**The task**:
Copy, from the data below, every line that has "agent" in it.

**Data shown**:
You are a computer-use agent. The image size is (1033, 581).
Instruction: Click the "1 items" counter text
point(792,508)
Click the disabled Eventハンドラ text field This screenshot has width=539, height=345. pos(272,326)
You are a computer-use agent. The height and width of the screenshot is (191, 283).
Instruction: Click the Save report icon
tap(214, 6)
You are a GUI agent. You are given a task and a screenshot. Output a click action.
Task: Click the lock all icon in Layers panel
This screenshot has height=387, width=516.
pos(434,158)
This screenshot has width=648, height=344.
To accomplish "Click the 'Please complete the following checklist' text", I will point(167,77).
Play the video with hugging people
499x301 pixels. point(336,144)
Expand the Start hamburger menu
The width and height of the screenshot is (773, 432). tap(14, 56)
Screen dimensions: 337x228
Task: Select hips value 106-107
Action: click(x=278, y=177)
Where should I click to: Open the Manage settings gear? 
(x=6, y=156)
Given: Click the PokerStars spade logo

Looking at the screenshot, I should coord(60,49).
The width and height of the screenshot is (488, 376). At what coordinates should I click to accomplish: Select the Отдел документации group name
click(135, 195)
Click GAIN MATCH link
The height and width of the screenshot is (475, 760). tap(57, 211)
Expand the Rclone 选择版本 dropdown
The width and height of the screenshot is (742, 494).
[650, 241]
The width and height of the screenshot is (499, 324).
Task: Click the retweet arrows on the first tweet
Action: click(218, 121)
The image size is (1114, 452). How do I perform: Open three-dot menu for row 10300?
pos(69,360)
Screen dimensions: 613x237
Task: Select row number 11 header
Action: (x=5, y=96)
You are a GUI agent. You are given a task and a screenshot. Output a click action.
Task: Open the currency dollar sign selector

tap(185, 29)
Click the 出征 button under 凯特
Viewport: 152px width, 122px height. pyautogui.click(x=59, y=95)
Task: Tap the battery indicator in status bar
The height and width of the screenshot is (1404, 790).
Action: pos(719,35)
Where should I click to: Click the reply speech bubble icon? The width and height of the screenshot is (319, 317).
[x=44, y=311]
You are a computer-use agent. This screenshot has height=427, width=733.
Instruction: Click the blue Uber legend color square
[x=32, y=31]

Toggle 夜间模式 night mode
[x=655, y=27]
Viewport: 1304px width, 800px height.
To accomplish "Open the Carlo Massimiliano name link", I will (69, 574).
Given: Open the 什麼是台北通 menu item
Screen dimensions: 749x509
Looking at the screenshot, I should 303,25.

**Solution for this problem**:
You are a computer-use agent. The image size is (1033, 581).
You are a computer-use agent. The height and width of the screenshot is (191, 283).
You are a GUI agent. You are given a task and a screenshot. Output a click action.
You are a GUI agent. You are given a task and a screenshot. Output a click action.
You are a computer-use agent. This screenshot has height=427, width=733.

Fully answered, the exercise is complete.